**KURZE ÜBUNG**
Gib sämtliche Datensätze erneut aus und ersetze darin „Instalações Elétricas“ durch „Instalações Hidráulicas“, ohne sonst etwas zu ändern.

(Gespeicherte Datensätze)
________________________
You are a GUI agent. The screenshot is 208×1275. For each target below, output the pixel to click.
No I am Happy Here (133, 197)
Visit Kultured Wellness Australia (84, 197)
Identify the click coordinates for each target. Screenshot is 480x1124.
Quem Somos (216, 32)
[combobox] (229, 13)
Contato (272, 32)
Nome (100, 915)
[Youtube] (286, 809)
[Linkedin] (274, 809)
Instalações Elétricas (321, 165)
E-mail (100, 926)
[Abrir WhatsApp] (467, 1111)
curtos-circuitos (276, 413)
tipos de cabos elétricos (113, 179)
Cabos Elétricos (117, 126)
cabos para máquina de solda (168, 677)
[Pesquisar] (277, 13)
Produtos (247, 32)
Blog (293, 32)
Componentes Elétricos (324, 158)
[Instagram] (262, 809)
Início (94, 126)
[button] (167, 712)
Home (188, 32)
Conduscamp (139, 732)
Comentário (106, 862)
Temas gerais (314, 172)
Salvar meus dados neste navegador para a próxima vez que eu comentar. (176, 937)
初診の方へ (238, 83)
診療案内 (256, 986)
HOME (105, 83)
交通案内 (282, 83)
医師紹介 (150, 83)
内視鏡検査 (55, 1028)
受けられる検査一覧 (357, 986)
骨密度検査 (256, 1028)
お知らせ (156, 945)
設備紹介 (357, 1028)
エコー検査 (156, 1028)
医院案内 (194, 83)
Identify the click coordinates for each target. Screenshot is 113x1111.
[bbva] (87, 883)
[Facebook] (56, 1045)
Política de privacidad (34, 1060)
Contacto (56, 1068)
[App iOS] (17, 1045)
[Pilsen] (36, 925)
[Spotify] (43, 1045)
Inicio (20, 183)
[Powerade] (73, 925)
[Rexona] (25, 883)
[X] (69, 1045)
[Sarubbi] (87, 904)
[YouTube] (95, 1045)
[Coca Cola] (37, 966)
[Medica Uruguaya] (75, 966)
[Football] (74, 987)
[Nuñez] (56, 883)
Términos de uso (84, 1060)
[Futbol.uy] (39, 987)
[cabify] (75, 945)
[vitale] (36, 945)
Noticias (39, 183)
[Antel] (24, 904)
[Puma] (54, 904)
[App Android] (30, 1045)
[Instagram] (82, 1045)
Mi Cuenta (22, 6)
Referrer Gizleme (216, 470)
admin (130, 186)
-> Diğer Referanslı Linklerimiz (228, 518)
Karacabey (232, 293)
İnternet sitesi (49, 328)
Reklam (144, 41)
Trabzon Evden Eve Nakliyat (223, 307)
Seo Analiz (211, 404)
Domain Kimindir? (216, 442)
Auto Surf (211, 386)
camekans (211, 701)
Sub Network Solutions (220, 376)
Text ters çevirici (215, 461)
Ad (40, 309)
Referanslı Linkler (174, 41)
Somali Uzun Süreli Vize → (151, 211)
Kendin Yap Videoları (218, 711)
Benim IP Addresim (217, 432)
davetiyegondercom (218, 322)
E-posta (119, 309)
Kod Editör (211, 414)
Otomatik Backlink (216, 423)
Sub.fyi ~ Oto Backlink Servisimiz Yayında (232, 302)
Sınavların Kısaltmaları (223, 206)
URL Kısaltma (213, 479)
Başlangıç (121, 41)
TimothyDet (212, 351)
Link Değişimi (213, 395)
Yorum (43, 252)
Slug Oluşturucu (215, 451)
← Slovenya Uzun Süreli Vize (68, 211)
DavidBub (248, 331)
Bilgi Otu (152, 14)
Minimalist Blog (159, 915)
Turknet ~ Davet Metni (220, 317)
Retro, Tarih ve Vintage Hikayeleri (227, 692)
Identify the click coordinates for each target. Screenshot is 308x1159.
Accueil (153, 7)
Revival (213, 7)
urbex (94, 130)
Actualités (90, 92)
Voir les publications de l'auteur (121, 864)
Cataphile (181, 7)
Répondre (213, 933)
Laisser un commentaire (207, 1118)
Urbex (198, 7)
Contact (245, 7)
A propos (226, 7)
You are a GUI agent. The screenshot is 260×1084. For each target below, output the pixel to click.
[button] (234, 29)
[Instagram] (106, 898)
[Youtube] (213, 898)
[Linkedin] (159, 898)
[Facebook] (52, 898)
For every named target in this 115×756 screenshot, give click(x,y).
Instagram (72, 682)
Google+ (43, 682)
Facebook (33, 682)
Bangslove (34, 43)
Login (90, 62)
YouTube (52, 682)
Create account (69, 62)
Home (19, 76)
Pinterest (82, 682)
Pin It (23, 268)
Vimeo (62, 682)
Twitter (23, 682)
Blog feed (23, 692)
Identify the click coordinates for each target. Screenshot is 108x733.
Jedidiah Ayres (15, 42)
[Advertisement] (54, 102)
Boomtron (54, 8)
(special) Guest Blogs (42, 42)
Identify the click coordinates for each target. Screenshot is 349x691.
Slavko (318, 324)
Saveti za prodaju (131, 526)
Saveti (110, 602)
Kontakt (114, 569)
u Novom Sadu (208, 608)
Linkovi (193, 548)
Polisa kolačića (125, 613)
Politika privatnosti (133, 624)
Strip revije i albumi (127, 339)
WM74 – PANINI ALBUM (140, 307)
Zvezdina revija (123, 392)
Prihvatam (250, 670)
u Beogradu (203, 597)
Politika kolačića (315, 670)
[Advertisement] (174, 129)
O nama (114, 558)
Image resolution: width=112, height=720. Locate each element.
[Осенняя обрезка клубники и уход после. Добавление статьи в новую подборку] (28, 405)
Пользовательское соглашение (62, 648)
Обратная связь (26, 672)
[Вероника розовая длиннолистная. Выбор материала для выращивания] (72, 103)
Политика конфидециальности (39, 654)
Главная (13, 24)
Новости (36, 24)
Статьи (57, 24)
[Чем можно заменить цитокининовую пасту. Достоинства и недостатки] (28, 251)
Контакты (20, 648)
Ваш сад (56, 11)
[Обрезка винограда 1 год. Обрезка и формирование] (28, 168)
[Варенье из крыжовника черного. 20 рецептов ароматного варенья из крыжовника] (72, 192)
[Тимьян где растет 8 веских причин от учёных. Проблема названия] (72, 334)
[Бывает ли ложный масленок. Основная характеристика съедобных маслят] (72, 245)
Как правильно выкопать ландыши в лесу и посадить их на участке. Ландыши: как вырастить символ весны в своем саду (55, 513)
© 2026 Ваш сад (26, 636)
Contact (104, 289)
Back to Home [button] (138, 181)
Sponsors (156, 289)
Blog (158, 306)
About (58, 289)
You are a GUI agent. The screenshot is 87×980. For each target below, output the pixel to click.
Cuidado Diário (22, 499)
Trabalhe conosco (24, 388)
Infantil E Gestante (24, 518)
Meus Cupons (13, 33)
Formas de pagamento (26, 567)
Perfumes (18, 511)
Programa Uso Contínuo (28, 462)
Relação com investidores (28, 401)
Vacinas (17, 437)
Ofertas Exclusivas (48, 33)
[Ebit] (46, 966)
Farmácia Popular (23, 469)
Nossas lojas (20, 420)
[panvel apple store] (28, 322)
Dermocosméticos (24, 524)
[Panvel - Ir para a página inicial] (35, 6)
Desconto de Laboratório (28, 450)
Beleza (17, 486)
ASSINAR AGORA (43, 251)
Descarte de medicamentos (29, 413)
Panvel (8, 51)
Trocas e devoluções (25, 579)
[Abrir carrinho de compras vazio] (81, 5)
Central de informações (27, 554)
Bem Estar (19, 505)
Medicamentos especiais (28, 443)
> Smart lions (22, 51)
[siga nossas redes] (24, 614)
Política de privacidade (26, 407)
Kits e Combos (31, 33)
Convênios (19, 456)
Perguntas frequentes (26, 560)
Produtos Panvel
________________________
**LÖSUNG DER AUFGABE**
You are a GUI agent. The screenshot is 208×1275. For each target below, output the pixel to click.
No I am Happy Here (133, 197)
Visit Kultured Wellness Australia (84, 197)
Identify the click coordinates for each target. Screenshot is 480x1124.
Quem Somos (216, 32)
[combobox] (229, 13)
Contato (272, 32)
Nome (100, 915)
[Youtube] (286, 809)
[Linkedin] (274, 809)
Instalações Hidráulicas (321, 165)
E-mail (100, 926)
[Abrir WhatsApp] (467, 1111)
curtos-circuitos (276, 413)
tipos de cabos elétricos (113, 179)
Cabos Elétricos (117, 126)
cabos para máquina de solda (168, 677)
[Pesquisar] (277, 13)
Produtos (247, 32)
Blog (293, 32)
Componentes Elétricos (324, 158)
[Instagram] (262, 809)
Início (94, 126)
[button] (167, 712)
Home (188, 32)
Conduscamp (139, 732)
Comentário (106, 862)
Temas gerais (314, 172)
Salvar meus dados neste navegador para a próxima vez que eu comentar. (176, 937)
初診の方へ (238, 83)
診療案内 (256, 986)
HOME (105, 83)
交通案内 (282, 83)
医師紹介 (150, 83)
内視鏡検査 (55, 1028)
受けられる検査一覧 (357, 986)
骨密度検査 (256, 1028)
お知らせ (156, 945)
設備紹介 (357, 1028)
エコー検査 (156, 1028)
医院案内 (194, 83)
Identify the click coordinates for each target. Screenshot is 113x1111.
[bbva] (87, 883)
[Facebook] (56, 1045)
Política de privacidad (34, 1060)
Contacto (56, 1068)
[App iOS] (17, 1045)
[Pilsen] (36, 925)
[Spotify] (43, 1045)
Inicio (20, 183)
[Powerade] (73, 925)
[Rexona] (25, 883)
[X] (69, 1045)
[Sarubbi] (87, 904)
[YouTube] (95, 1045)
[Coca Cola] (37, 966)
[Medica Uruguaya] (75, 966)
[Football] (74, 987)
[Nuñez] (56, 883)
Términos de uso (84, 1060)
[Futbol.uy] (39, 987)
[cabify] (75, 945)
[vitale] (36, 945)
Noticias (39, 183)
[Antel] (24, 904)
[Puma] (54, 904)
[App Android] (30, 1045)
[Instagram] (82, 1045)
Mi Cuenta (22, 6)
Referrer Gizleme (216, 470)
admin (130, 186)
-> Diğer Referanslı Linklerimiz (228, 518)
Karacabey (232, 293)
İnternet sitesi (49, 328)
Reklam (144, 41)
Trabzon Evden Eve Nakliyat (223, 307)
Seo Analiz (211, 404)
Domain Kimindir? (216, 442)
Auto Surf (211, 386)
camekans (211, 701)
Sub Network Solutions (220, 376)
Text ters çevirici (215, 461)
Ad (40, 309)
Referanslı Linkler (174, 41)
Somali Uzun Süreli Vize → (151, 211)
Kendin Yap Videoları (218, 711)
Benim IP Addresim (217, 432)
davetiyegondercom (218, 322)
E-posta (119, 309)
Kod Editör (211, 414)
Otomatik Backlink (216, 423)
Sub.fyi ~ Oto Backlink Servisimiz Yayında (232, 302)
Sınavların Kısaltmaları (223, 206)
URL Kısaltma (213, 479)
Başlangıç (121, 41)
TimothyDet (212, 351)
Link Değişimi (213, 395)
Yorum (43, 252)
Slug Oluşturucu (215, 451)
← Slovenya Uzun Süreli Vize (68, 211)
DavidBub (248, 331)
Bilgi Otu (152, 14)
Minimalist Blog (159, 915)
Turknet ~ Davet Metni (220, 317)
Retro, Tarih ve Vintage Hikayeleri (227, 692)
Identify the click coordinates for each target. Screenshot is 308x1159.
Accueil (153, 7)
Revival (213, 7)
urbex (94, 130)
Actualités (90, 92)
Voir les publications de l'auteur (121, 864)
Cataphile (181, 7)
Répondre (213, 933)
Laisser un commentaire (207, 1118)
Urbex (198, 7)
Contact (245, 7)
A propos (226, 7)
You are a GUI agent. The screenshot is 260×1084. For each target below, output the pixel to click.
[button] (234, 29)
[Instagram] (106, 898)
[Youtube] (213, 898)
[Linkedin] (159, 898)
[Facebook] (52, 898)
For every named target in this 115×756 screenshot, give click(x,y).
Instagram (72, 682)
Google+ (43, 682)
Facebook (33, 682)
Bangslove (34, 43)
Login (90, 62)
YouTube (52, 682)
Create account (69, 62)
Home (19, 76)
Pinterest (82, 682)
Pin It (23, 268)
Vimeo (62, 682)
Twitter (23, 682)
Blog feed (23, 692)
Identify the click coordinates for each target. Screenshot is 108x733.
Jedidiah Ayres (15, 42)
[Advertisement] (54, 102)
Boomtron (54, 8)
(special) Guest Blogs (42, 42)
Identify the click coordinates for each target. Screenshot is 349x691.
Slavko (318, 324)
Saveti za prodaju (131, 526)
Saveti (110, 602)
Kontakt (114, 569)
u Novom Sadu (208, 608)
Linkovi (193, 548)
Polisa kolačića (125, 613)
Politika privatnosti (133, 624)
Strip revije i albumi (127, 339)
WM74 – PANINI ALBUM (140, 307)
Zvezdina revija (123, 392)
Prihvatam (250, 670)
u Beogradu (203, 597)
Politika kolačića (315, 670)
[Advertisement] (174, 129)
O nama (114, 558)
Image resolution: width=112, height=720. Locate each element.
[Осенняя обрезка клубники и уход после. Добавление статьи в новую подборку] (28, 405)
Пользовательское соглашение (62, 648)
Обратная связь (26, 672)
[Вероника розовая длиннолистная. Выбор материала для выращивания] (72, 103)
Политика конфидециальности (39, 654)
Главная (13, 24)
Новости (36, 24)
Статьи (57, 24)
[Чем можно заменить цитокининовую пасту. Достоинства и недостатки] (28, 251)
Контакты (20, 648)
Ваш сад (56, 11)
[Обрезка винограда 1 год. Обрезка и формирование] (28, 168)
[Варенье из крыжовника черного. 20 рецептов ароматного варенья из крыжовника] (72, 192)
[Тимьян где растет 8 веских причин от учёных. Проблема названия] (72, 334)
[Бывает ли ложный масленок. Основная характеристика съедобных маслят] (72, 245)
Как правильно выкопать ландыши в лесу и посадить их на участке. Ландыши: как вырастить символ весны в своем саду (55, 513)
© 2026 Ваш сад (26, 636)
Contact (104, 289)
Back to Home [button] (138, 181)
Sponsors (156, 289)
Blog (158, 306)
About (58, 289)
You are a GUI agent. The screenshot is 87×980. For each target below, output the pixel to click.
Cuidado Diário (22, 499)
Trabalhe conosco (24, 388)
Infantil E Gestante (24, 518)
Meus Cupons (13, 33)
Formas de pagamento (26, 567)
Perfumes (18, 511)
Programa Uso Contínuo (28, 462)
Relação com investidores (28, 401)
Vacinas (17, 437)
Ofertas Exclusivas (48, 33)
[Ebit] (46, 966)
Farmácia Popular (23, 469)
Nossas lojas (20, 420)
[panvel apple store] (28, 322)
Dermocosméticos (24, 524)
[Panvel - Ir para a página inicial] (35, 6)
Desconto de Laboratório (28, 450)
Beleza (17, 486)
ASSINAR AGORA (43, 251)
Descarte de medicamentos (29, 413)
Panvel (8, 51)
Trocas e devoluções (25, 579)
[Abrir carrinho de compras vazio] (81, 5)
Central de informações (27, 554)
Bem Estar (19, 505)
Medicamentos especiais (28, 443)
> Smart lions (22, 51)
[siga nossas redes] (24, 614)
Política de privacidade (26, 407)
Kits e Combos (31, 33)
Convênios (19, 456)
Perguntas frequentes (26, 560)
Produtos Panvel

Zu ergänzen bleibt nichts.